Robert Binder.JPG


Q: How long have you been a Chef?
I have been a Chef for twenty-six years. I started cooking at the Radisson Hotel on Monroe Street where Hotel Duval now is; where I worked as a Sous Chef for five years. From there I attended Culinary School at Keiser where I was in the first graduating class. I then began an externship at the Governor’s Club downtown under Master Chef Jack Shoop and worked as his Banquet Chef for five years.

Q: How long have you been working at the Tucker Center?
About five years now.

Q: Give us an example of a standard catering menu for a party at the Tucker Center?
The client has the option to choose between a buffet style meal and a plated meal. Each of these options ranges from basic to very complex depending on the wishes and budget of the client. The buffet can be a simple one protein, one vegetable, and one starch meal or can be structured to include various carving stations and action stations. For plated meals, there are also a lot of variations we can use, ranging from something as simple as pasta to flank steak and shrimp. We are also available to do simple events that only require hors d’oeuvres and cocktails.

Q: What do you consider your specialty/ favorite thing to make?
There is not a specific dish I consider to be my specialty, but rather the way I prepare it. I like to find the freshest ingredients available and then utilize them with local ingredients to create the best dish possible.

Q: What is different this year regarding catering options?
The biggest difference this year regarding catering options is our ability to go outside of the box for the client. For instance, when we did the Miami tailgate we had a nine-foot spit with whole rounds of beef that we were carving for people. We always try to go a step above and create meals you will remember.

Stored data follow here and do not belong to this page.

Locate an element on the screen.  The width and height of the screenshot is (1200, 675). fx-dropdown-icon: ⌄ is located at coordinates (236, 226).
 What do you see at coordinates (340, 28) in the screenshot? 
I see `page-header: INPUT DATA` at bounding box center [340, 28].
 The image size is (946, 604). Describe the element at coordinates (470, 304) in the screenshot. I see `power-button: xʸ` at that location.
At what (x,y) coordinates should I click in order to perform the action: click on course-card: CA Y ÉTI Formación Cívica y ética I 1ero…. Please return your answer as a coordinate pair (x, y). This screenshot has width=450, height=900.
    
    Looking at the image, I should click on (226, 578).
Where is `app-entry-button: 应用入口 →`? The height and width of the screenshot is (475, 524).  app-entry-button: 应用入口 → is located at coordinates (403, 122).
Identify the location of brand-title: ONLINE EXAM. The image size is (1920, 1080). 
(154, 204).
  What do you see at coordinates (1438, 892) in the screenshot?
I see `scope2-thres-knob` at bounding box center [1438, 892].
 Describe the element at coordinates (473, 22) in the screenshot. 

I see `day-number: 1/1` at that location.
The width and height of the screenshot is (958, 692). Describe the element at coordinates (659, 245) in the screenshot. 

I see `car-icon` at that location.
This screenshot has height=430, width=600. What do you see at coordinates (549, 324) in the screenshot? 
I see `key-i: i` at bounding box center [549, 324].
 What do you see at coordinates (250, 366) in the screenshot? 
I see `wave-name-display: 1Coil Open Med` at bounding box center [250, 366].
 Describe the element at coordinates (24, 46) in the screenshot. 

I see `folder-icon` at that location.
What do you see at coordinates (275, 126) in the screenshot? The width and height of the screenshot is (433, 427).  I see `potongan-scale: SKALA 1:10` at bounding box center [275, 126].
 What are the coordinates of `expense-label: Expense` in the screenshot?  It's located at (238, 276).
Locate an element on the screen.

Q: How do you determine what type of ice carving design you create for an event?  How long does it take you to create the carving?
There are a couple of different factors, functionality and safety: the ice melts an inch per hour so we have to take those details into consideration. We always try to theme our ice carvings to suit the event, but what is most important is that the ice remains looking its best throughout the event.

Q: The Spotlight Grille is open before and during many events, what kind of experience can we expect dining here this season?
During the ACC Basketball schedule we will be featuring an outdoor grill station, a full pasta station with multiple protein options, a full chicken wing station and dessert options, which are often homemade. No reservations are needed at the Spotlight Grille and when the doors open for an event so does the Grille. If concession foods aren’t your thing, come on up to the Spotlight Grille and have a great meal and a drink at our bar.

Q: The Tucker Center offers offsite catering as well.  What kind of events have you done?
We have done multiple events at The Turnbull Center, Mission San Luis, The Challenger Center, and private residences for weddings, cocktail parties, luncheons, parties, etc. We are also now a preferred vendor at Florida State University, so we are authorized to cater anywhere on FSU’s campus.

Q: What size events are you equipped to Cater?
What sets the Tucker Center apart is the scale of people we can serve. We are able to serve 1,700 people in our Exhibition Hall, which is very hard to find in Tallahassee. For offsite catering, we can either cook everything at the Tucker Center or we can bring our cooking equipment and make your meal onsite. Onsite capability is dependent on the menu selection and where the event is being held.

Q: What are you most excited for during the upcoming event season?
There are so many things to be excited for this event season, but I would have to say I am most excited for Gala, which is our biggest event of the year.